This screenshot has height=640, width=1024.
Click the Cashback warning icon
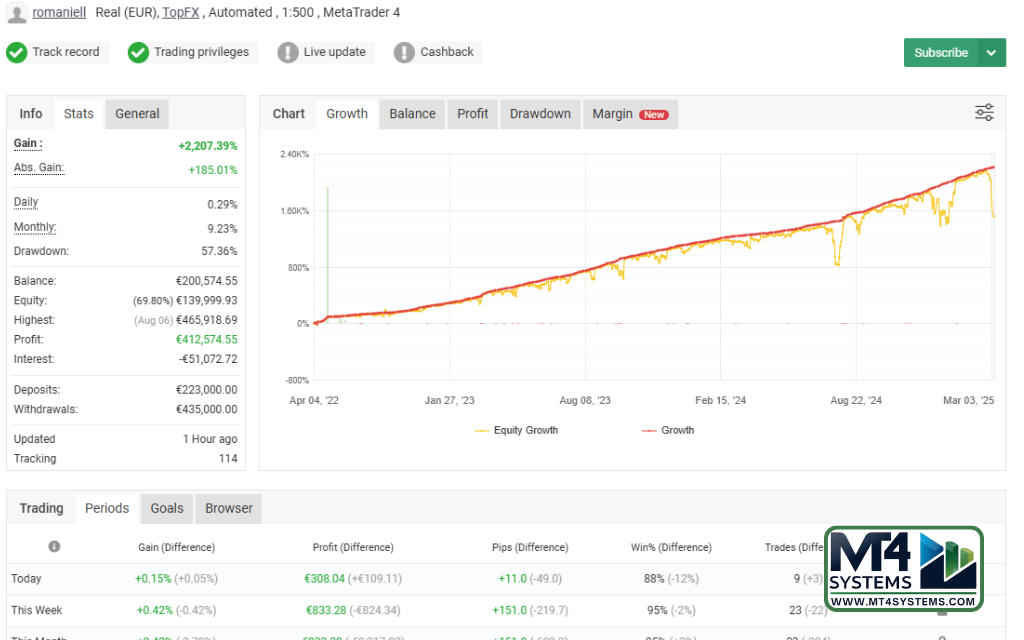coord(404,53)
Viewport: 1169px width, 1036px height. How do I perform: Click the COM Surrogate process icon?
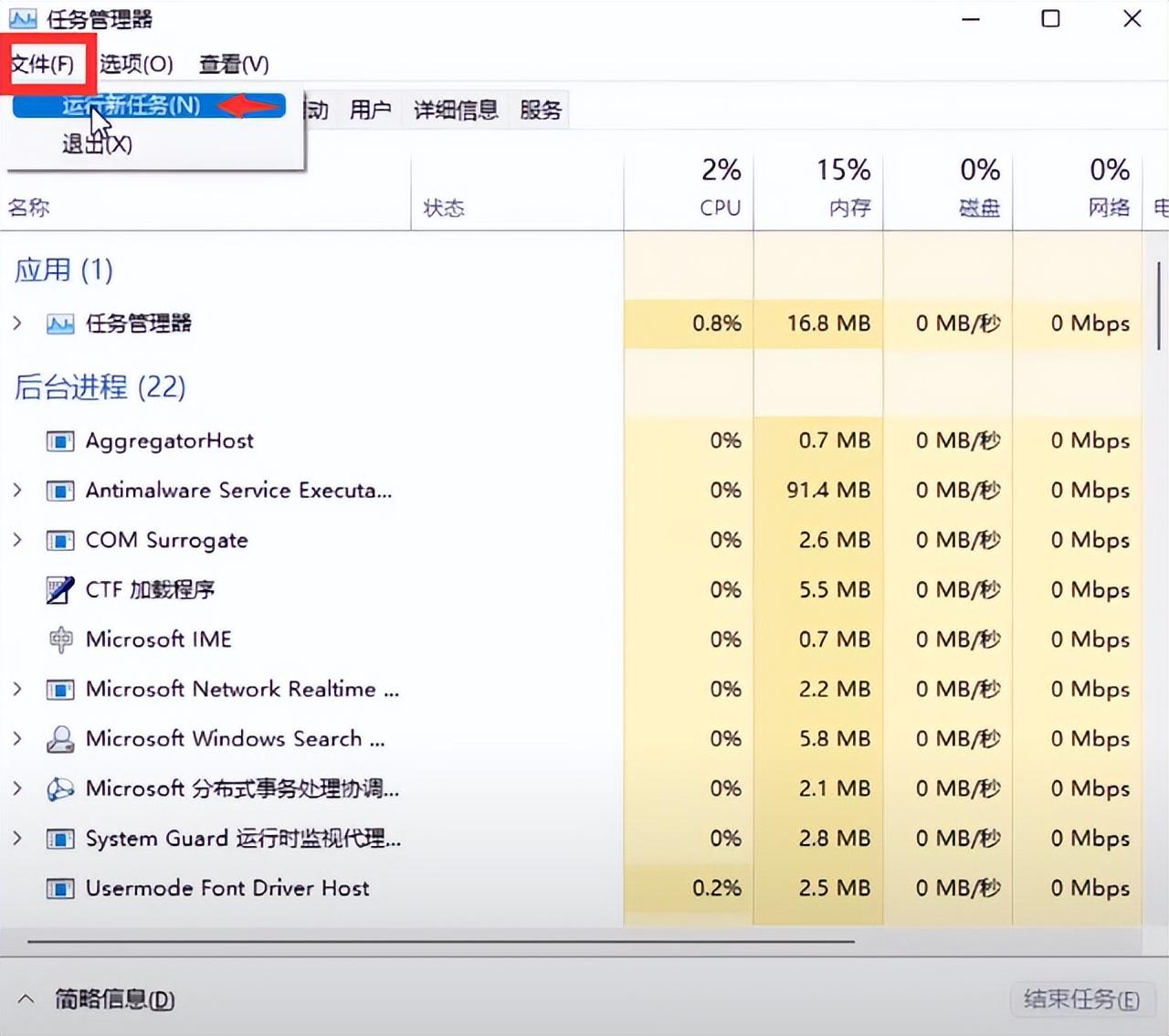tap(60, 541)
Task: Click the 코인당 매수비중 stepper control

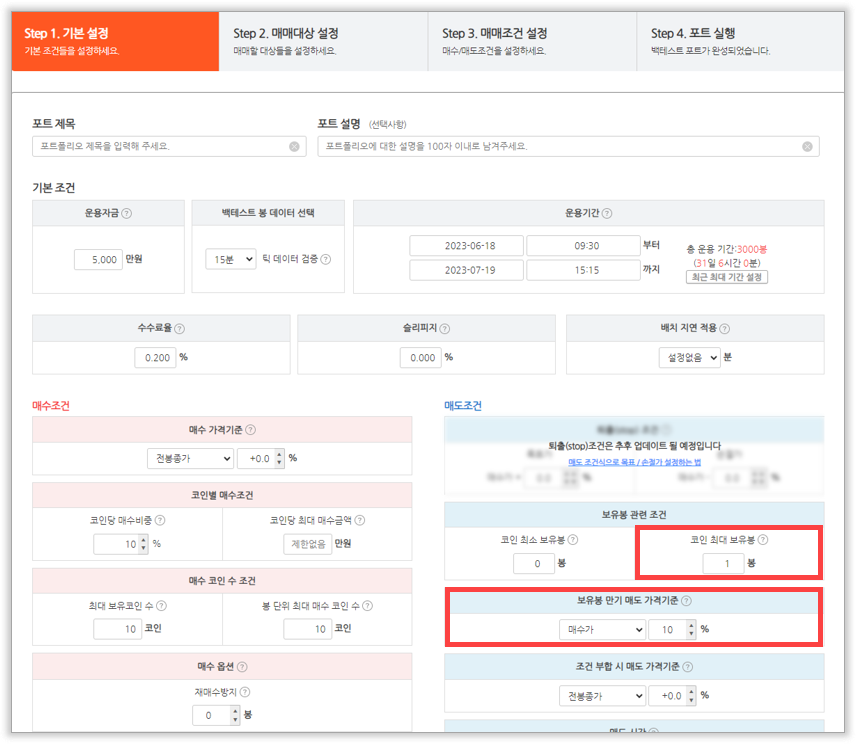Action: tap(142, 544)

> **Your objective**:
Write out the data in full and exactly as given, though without the images.

> **Written solution**:
This screenshot has height=640, width=1024.
Click the Cashback warning icon
coord(404,53)
Viewport: 1169px width, 1036px height. How do I perform: Click the COM Surrogate process icon?
tap(60, 541)
Task: Click the 코인당 매수비중 stepper control

Action: tap(142, 544)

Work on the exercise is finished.